Because of this, it is fitting that a major entertainer like rapper Kanye West should be not only courting political clout from Donald Trump but that West is using this platform to not only promote a music career but his own political career. West has Tweeted photos of posters which say “Kanye 2024”, a clear indication that he intends to run for President in 2024, the year which Donald Trump will be termed out of office assuming he wins re-election in 2020.
— KANYE WEST (@kanyewest) April 25, 2018
Thus, while many are dismissing West’s political moves as a mere publicity stunt, his latest single Ye Versus the People serves as a political manifesto in which fellow rapper I.T. takes on the role of a typical West fan and Trump critic who is then challenged by West who outlines his own revisionist pro-Trump policies.
West is clearly taking on the role of a well known and admired entertainer in a developing country who both courts, taunts and challenges the political elite. What’s more though is that unlike those in the US who have attempted such things in the past, West now has the ear and the endorsement of a ruling President and looks set to pose a serious threat to the political order of the United States, even more than fellow celebrity turned politician Donald Trump did.
Because of Kanye West’s youth, his popularity among young Americans of all backgrounds and because of the historically oppressed position of African-Americans, West has the potential of doing to US politics what Marley did in Jamaica, Kuti did in Nigeria or what Imran Khan is doing in Pakistan. West has the potential to be a genuine political threat rather than just another sideshow of politics, that which Fran Zappa, a man who knew he could never win an election in a then developed nation like the US of the 1980s and 1990s, once called “the entertainment division of the military industrial complex”. Had Zappa been born when West was, he would have stood a far better chance of propelling his political career in a developing USA.
The old US establishment is now not courting, but is being threatened by an entertainer, something that is largely unthinkable in predictable, mature developed nations. In a mature developed nation like China or Singapore for example, it would be unthinkable for an entertainer to challenge the political mainstream. Likewise, in modern, mature and stable Russia, when a reality television celebrity attempted to challenge the incumbent President Vladimir Putin in the 2018 Presidential election, she was laughed at by the vast majority of Russians who re-elected Putin with a comfortable super-majority.
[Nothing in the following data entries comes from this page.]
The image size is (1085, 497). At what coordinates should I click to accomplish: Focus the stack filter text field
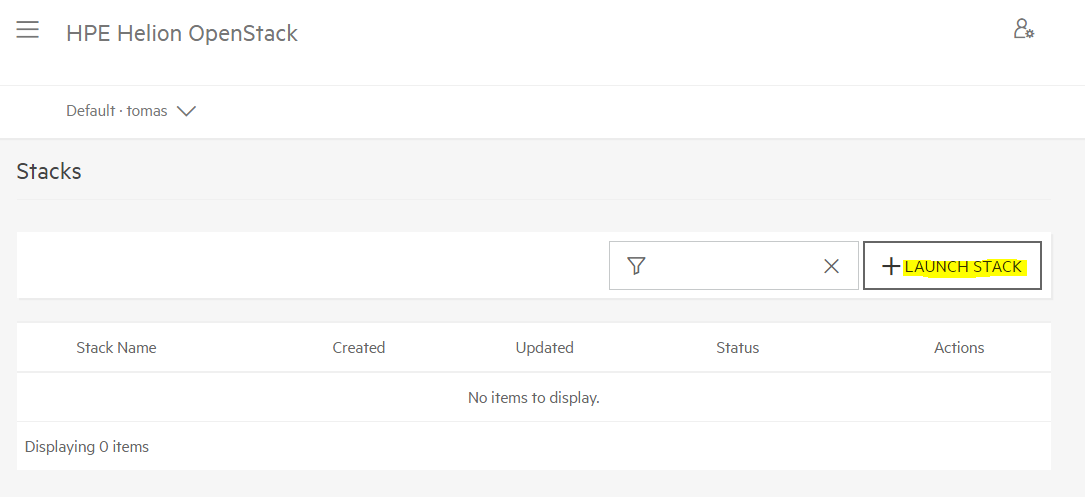(734, 266)
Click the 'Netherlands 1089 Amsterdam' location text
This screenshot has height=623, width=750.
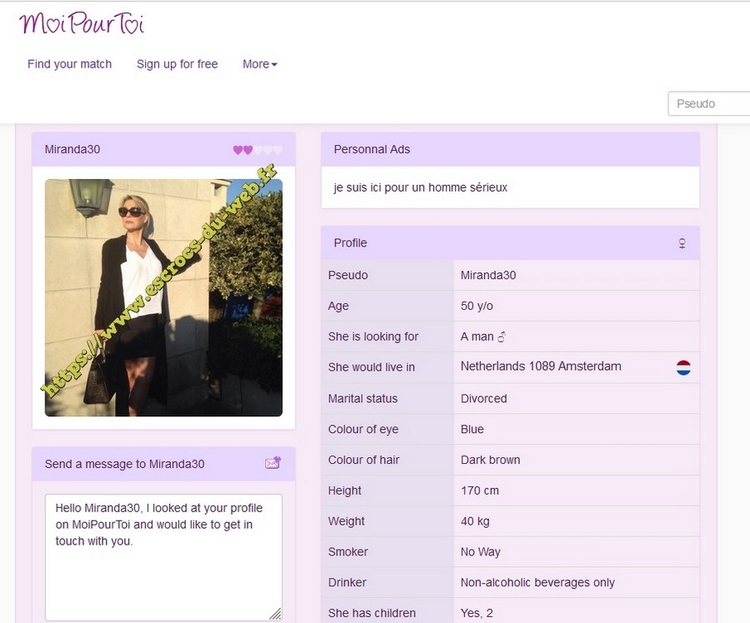pyautogui.click(x=541, y=367)
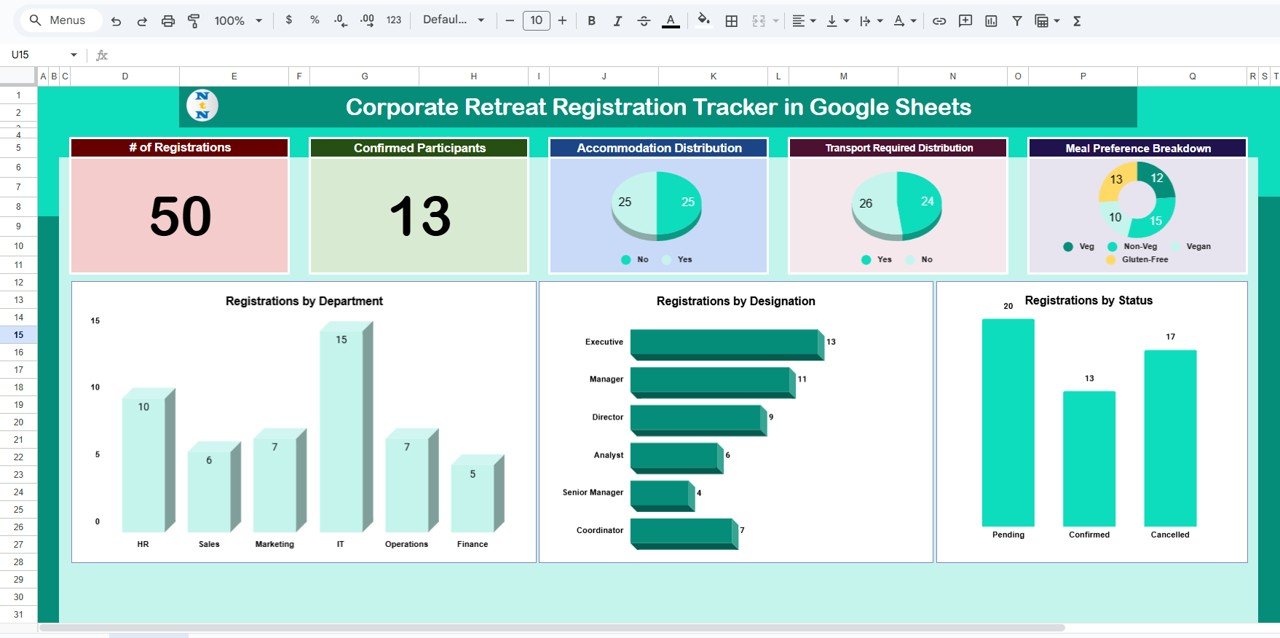
Task: Toggle strikethrough formatting
Action: (644, 20)
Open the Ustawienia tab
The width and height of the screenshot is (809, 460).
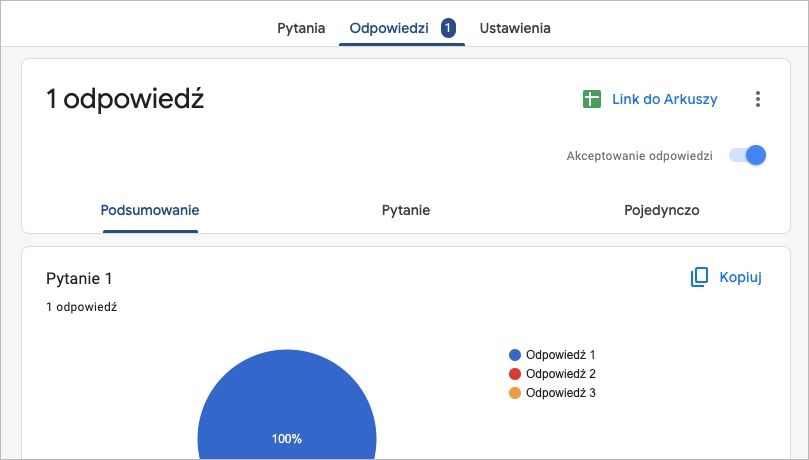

But unlike the case in developed countries including Singapore, Germany, China and Russia where the entertainment culture or counter-culture stands no serious chance of challenging the political mainstream, as in many developing countries, a prominent entertainer called Kanye West is now overtly challenging the US political mainstream, marking another phase in America’s shift from the developed world to the wealthy developing world.